The intended purpose of the MagSafe connector was to save your laptop from damage in the event that someone accidentally tugged on or tripped over your power cable. Instead of damaging the port, your connector, or sending the whole computer crashing to the ground, the MagSafe would simply pop out unscathed.
This was a noble cause, but I’ve been using MacBooks since the original MagSafe connector made its debut (and I used an Apple Powerbook G4 before that), and in all of these years it has never been necessary. Maybe I’m just an extra careful person, but as neat as MagSafe was, I never needed it.
Contrary to being a life saver, I found the MagSafe power connector to be dependably annoying.
Contrary to being a life saver, I found the MagSafe power connector to be dependably annoying. Why? It accidentally disconnected my computer from power many, many times. Instead of saving me from peril, it provided a consistent, nagging annoyance.
Say the power outlet was a bit far away from the surface where I needed to work. I would plug the MagSafe in, and the cable would stretch just far enough to connect. After working for a short period of time, I would adjust my seat and shift the computer slightly, and POP! The MagSafe would disconnect and completely disrupt my concentration.

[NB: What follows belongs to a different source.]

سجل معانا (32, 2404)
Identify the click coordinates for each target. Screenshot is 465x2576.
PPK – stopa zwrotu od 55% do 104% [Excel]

Say I was working at a desk with other computer equipment on it: monitors, cables, external drives, speakers, etc. I found that the cable running to the MagSafe connector would often get a little tangled, and if snagged the right way, it would force the connector to become detached, and again break my concentration.
Perhaps these scenarios sound like edge cases, but for me, they occurred often enough that I decided I didn’t like the MagSafe connector a long, long time ago.
Another thing people are complaining about is the increased price of the new MacBook Pros. After they were announced I went on Apple’s website and configured the machine I would buy: a 13″ MacBook Pro with Touch Bar, i7 processor, 16GB RAM, 500GB SSD.
The price for the computer I wanted came to $2500. Sure, that’s a heck of a lot of money for a small notebook, but through the years, every time I configure the exact MacBook Pro I want they always come to $2500. I’m used to it.
Maybe it’s just me, but these new computers are as desirable as ever. Goodbye, MagSafe. I’ll miss your “snick,” but that’s about it.